Material for the task:
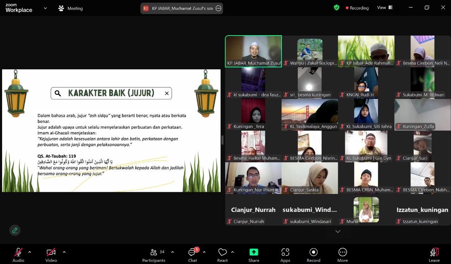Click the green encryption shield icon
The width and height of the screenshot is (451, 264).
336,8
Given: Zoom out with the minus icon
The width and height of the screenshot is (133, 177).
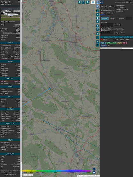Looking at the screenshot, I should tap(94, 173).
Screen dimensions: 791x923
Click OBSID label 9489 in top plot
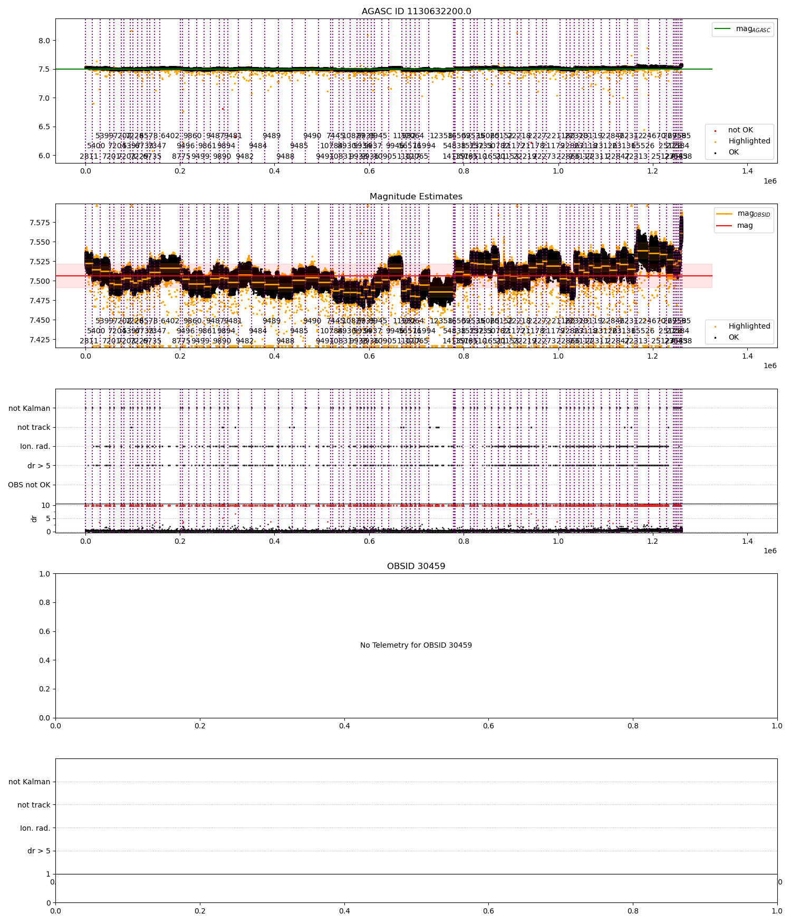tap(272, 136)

...

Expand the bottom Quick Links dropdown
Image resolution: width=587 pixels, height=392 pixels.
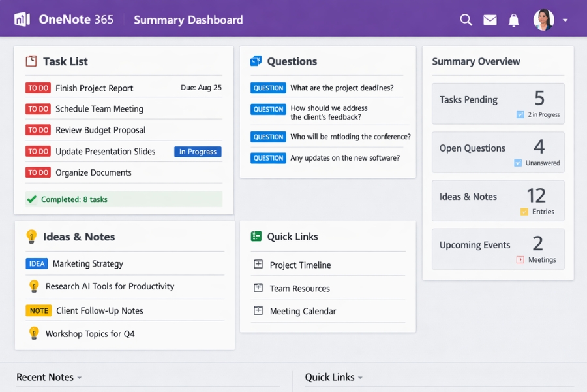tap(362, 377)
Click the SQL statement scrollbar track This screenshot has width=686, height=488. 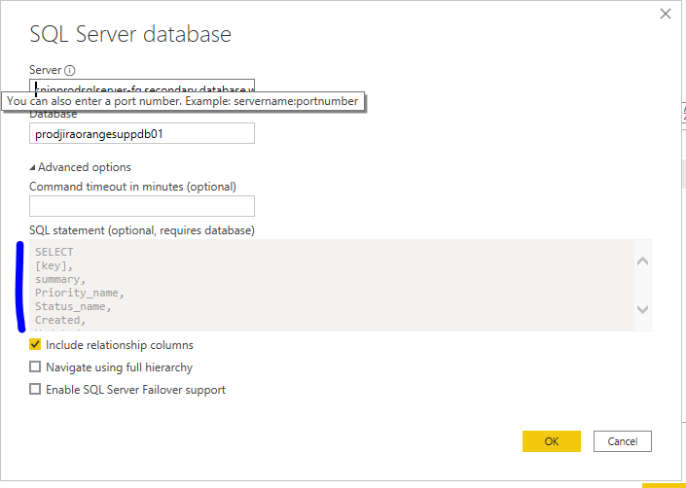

Task objective:
Out of the records above, set down only the lines from the one that contains "Expand the bottom Quick Links dropdown" through the one that contains "Click the SQL", unchanged and without the pictures.

Solution for this task:
Expand the bottom Quick Links dropdown
Image resolution: width=587 pixels, height=392 pixels.
tap(362, 377)
Click the SQL statement scrollbar track This screenshot has width=686, height=488. 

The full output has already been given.